On a Standalone basis, the revenue from operations for FY2025 is 201846 lakh against 183754 lakh in the previous
year. The profit after tax is 18448 lakh against
16980 lakh during the previous year.
Your Directors are putting in their best efforts for the growth of the
top line and bottom-line of the Company.
BUSINESS OVERVIEW AND STATE OF AFFAIRS
Detailed information on the
Company's affairs is provided in the report on Management Discussion and Analysis,
which forms part of this Annual Report.
MATERIAL DEVELOPMENTS DURING THE FINANCIAL YEAR
2024-25
There is no material
Development that took place during the FY 2024-2025.
MATERIAL CHANGES AND COMMITMENTS AFFECTING THE
FINANCIAL POSITION
There are no material changes
and commitments affecting the financial position of the Company between the end of the FY
2024-2025 and the date of this report.
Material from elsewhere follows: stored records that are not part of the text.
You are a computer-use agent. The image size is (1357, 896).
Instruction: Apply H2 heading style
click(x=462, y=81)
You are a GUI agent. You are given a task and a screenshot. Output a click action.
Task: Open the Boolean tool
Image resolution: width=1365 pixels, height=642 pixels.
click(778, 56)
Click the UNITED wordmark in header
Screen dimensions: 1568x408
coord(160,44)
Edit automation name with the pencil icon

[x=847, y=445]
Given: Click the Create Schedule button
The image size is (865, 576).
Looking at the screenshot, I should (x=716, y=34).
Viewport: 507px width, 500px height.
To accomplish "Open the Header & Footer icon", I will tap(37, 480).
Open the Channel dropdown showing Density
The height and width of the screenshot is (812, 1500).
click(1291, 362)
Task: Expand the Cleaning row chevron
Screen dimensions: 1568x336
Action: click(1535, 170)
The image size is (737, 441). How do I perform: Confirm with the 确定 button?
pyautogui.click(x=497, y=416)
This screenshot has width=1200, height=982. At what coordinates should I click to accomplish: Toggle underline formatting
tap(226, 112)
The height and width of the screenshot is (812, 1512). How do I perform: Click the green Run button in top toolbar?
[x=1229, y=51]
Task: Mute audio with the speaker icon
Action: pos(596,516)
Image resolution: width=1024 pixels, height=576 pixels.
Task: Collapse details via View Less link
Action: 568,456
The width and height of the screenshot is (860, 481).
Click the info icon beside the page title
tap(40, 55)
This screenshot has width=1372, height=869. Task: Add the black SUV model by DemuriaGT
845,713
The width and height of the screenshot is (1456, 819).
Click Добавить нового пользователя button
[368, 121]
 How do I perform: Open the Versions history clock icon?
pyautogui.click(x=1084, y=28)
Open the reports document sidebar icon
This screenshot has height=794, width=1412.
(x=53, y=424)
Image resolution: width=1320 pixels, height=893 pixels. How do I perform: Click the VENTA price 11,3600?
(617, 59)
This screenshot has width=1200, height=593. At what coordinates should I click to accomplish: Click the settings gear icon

There are no significant and material orders passed
by the regulators or courts or tribunals impacting the going concern status and
company's operations in future.
DIVIDEND
The Board of Directors at
their meeting held on 27th May, 2025, has recommended payment of 12.5% (0.25 Paisa per
equity share of Rs. 2 each fully paid-up as final dividend for the financial year 2024-25.
The record date for payment of final dividend is Friday, 1st August 2025. The final
dividend, subject to the approval of the shareholders at the ensuing Annual General
Meeting ("AGM") of the Company, will be paid on or after Friday, 26th September,
2025. During the year under review, The Board of Directors of your company has also
declared and approved the payment of Interim Dividend of Rs. 2/- each (100%) per Fully
Paid-up Equity Share for the financial year 2024-25 In a board meeting held on 26th
December 2024., the Company has fixed Friday, 3rd January 2025 as the record date for
determining
entitlement of Members for payment of Interim Dividend for financial
year 2024-25.
DIVIDEND DISTRIBUTION POLICY
Pursuant to Regulation 43A of the SEBI (Listing Obligations and
Disclosure Requirements) Regulations, 2015 (hereinafter referred to as "Listing
Regulations") (as amended from time to time), the Company has Dividend Distribution
Policy in place which can be accessed on the website of the Company at https://about.redtape.com/
assets/investor-pdf/code_of_conducts_and_policies/ Dividend-Distribution-Policy.pdf
.
TRANSFER TO RESERVES
The Board of the Directors has decided to retain the entire amount of
profit for the Financial Year 2024-25, in the statement of profit & loss.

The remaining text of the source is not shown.